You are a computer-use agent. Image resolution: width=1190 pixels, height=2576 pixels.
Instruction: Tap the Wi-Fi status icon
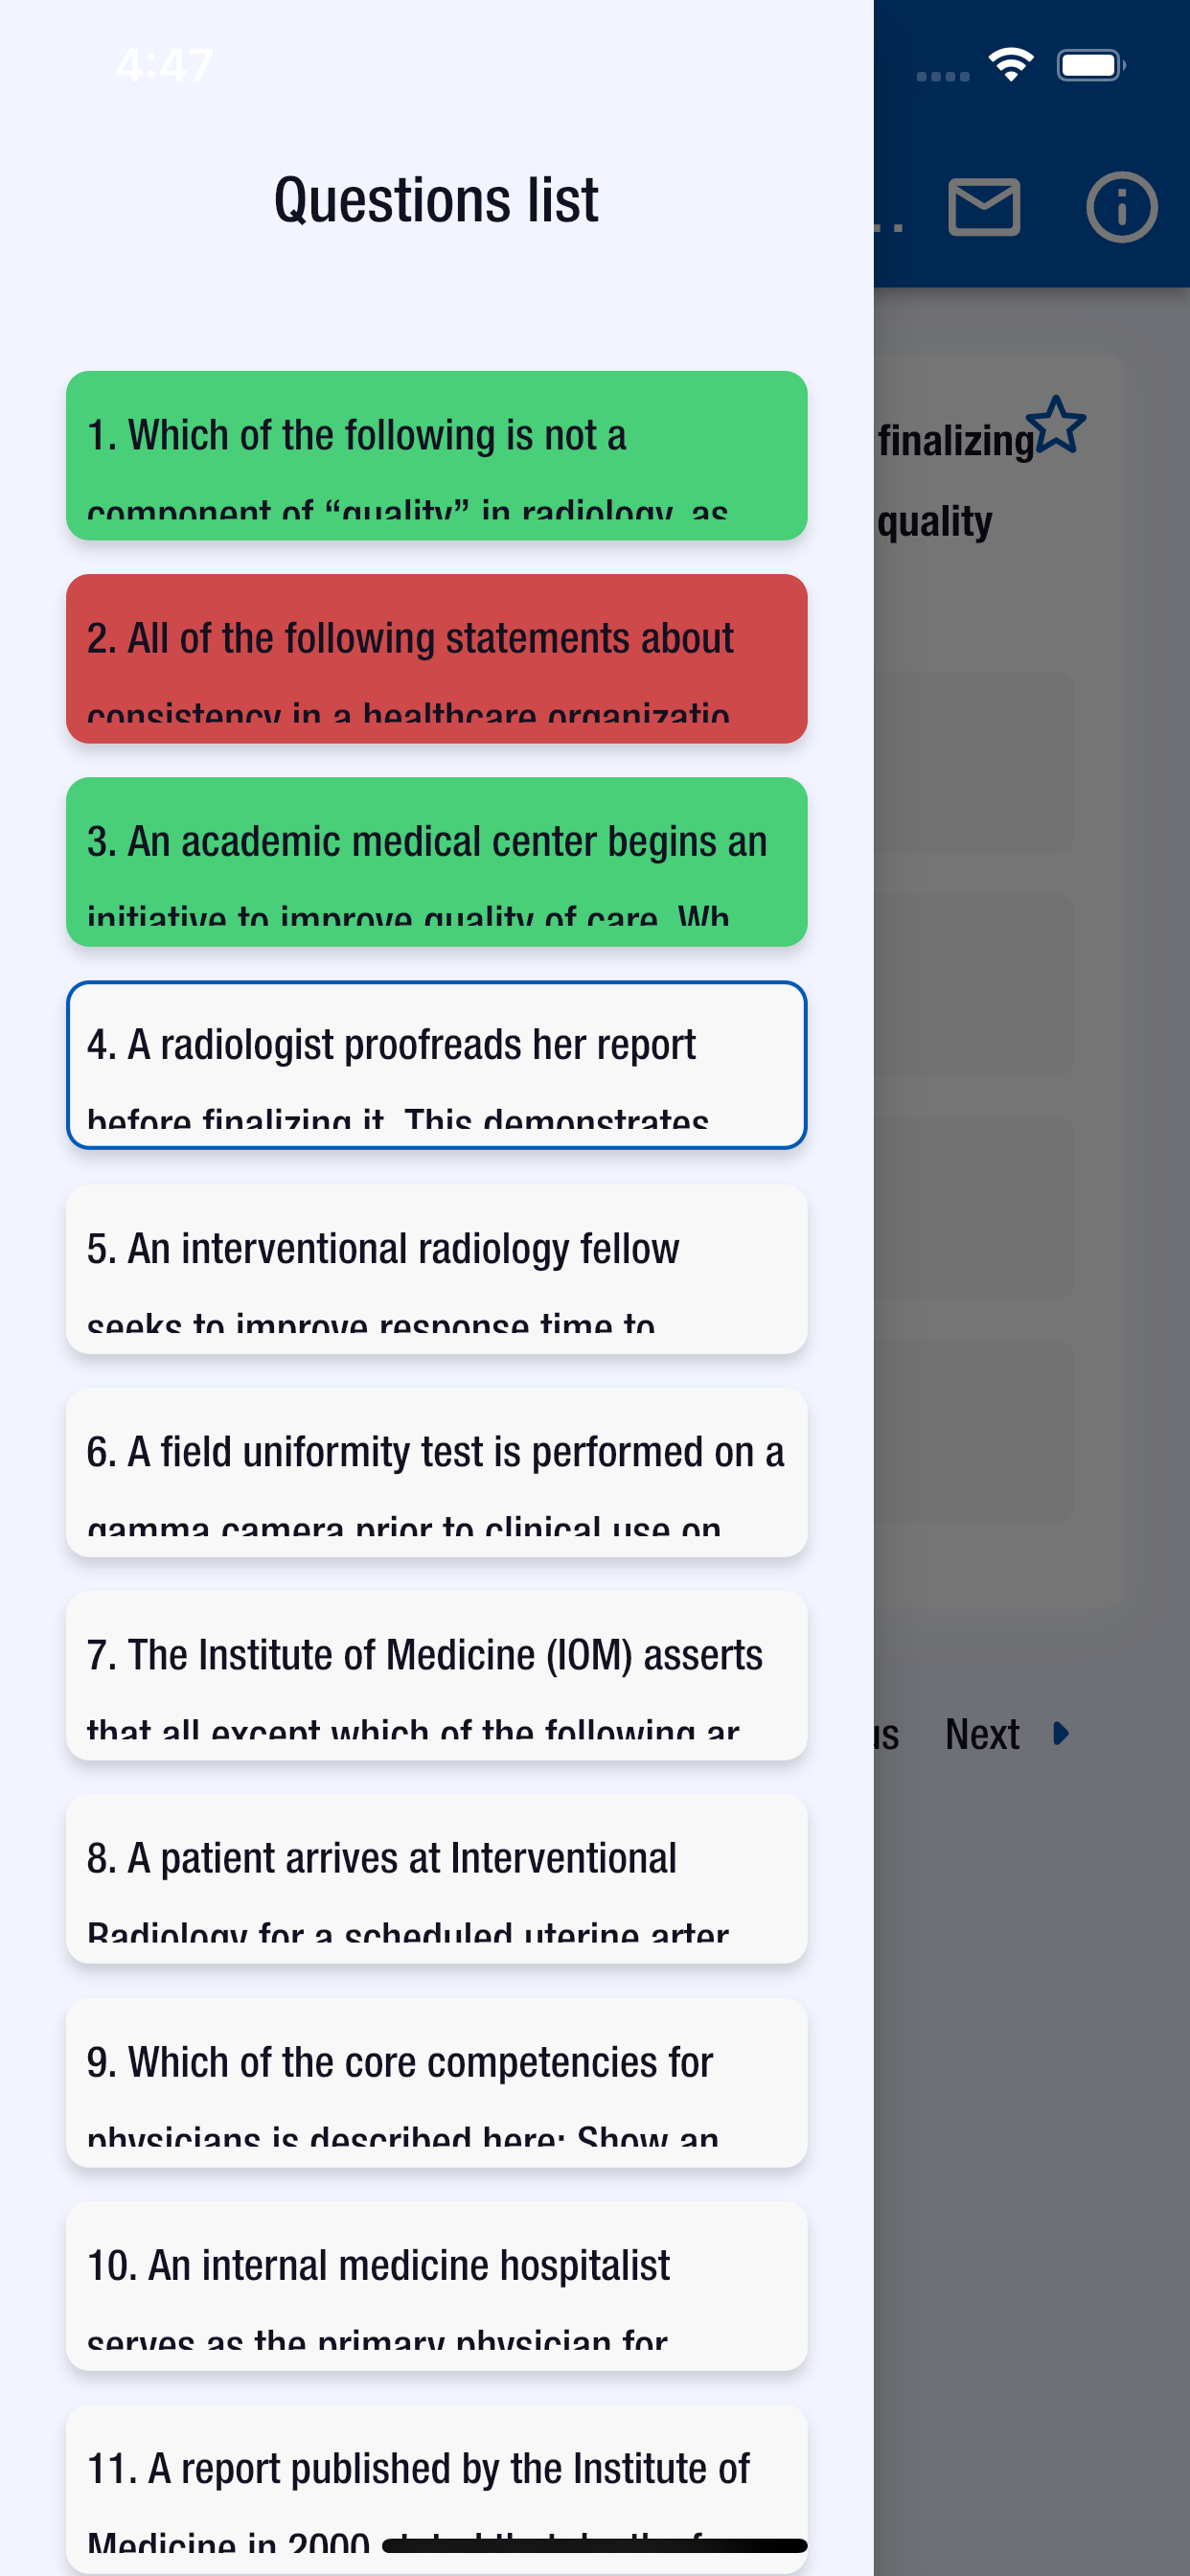(x=1010, y=63)
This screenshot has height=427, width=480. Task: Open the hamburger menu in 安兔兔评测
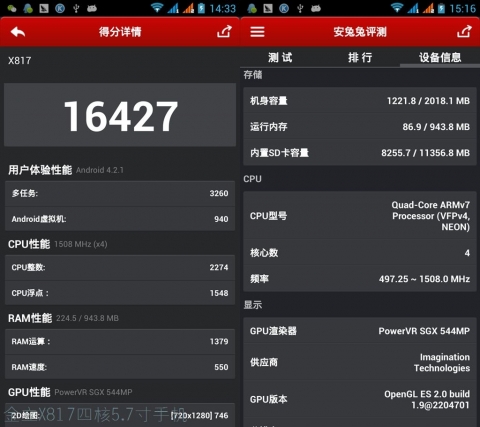pyautogui.click(x=257, y=32)
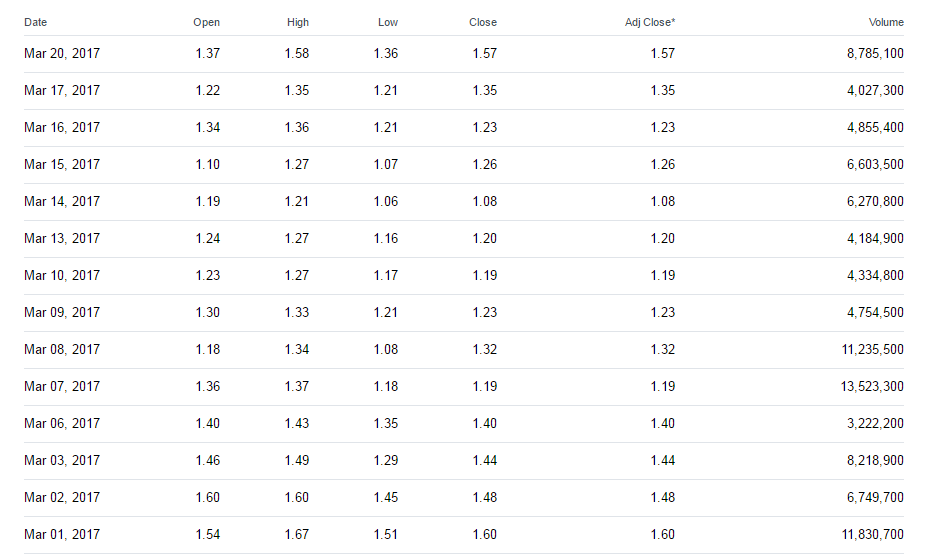The image size is (935, 555).
Task: Select the Mar 20, 2017 date cell
Action: (62, 54)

[Assignment] Give back the material above exactly, without pictures.

[Output for this task]
You are a computer-use agent. Image resolution: width=1190 pixels, height=2576 pixels.
Instruction: Tap the Wi-Fi status icon
(x=1010, y=63)
This screenshot has height=427, width=480. Task: Open the hamburger menu in 安兔兔评测
pyautogui.click(x=257, y=32)
The image size is (935, 555).
Task: Select the Mar 20, 2017 date cell
Action: (62, 54)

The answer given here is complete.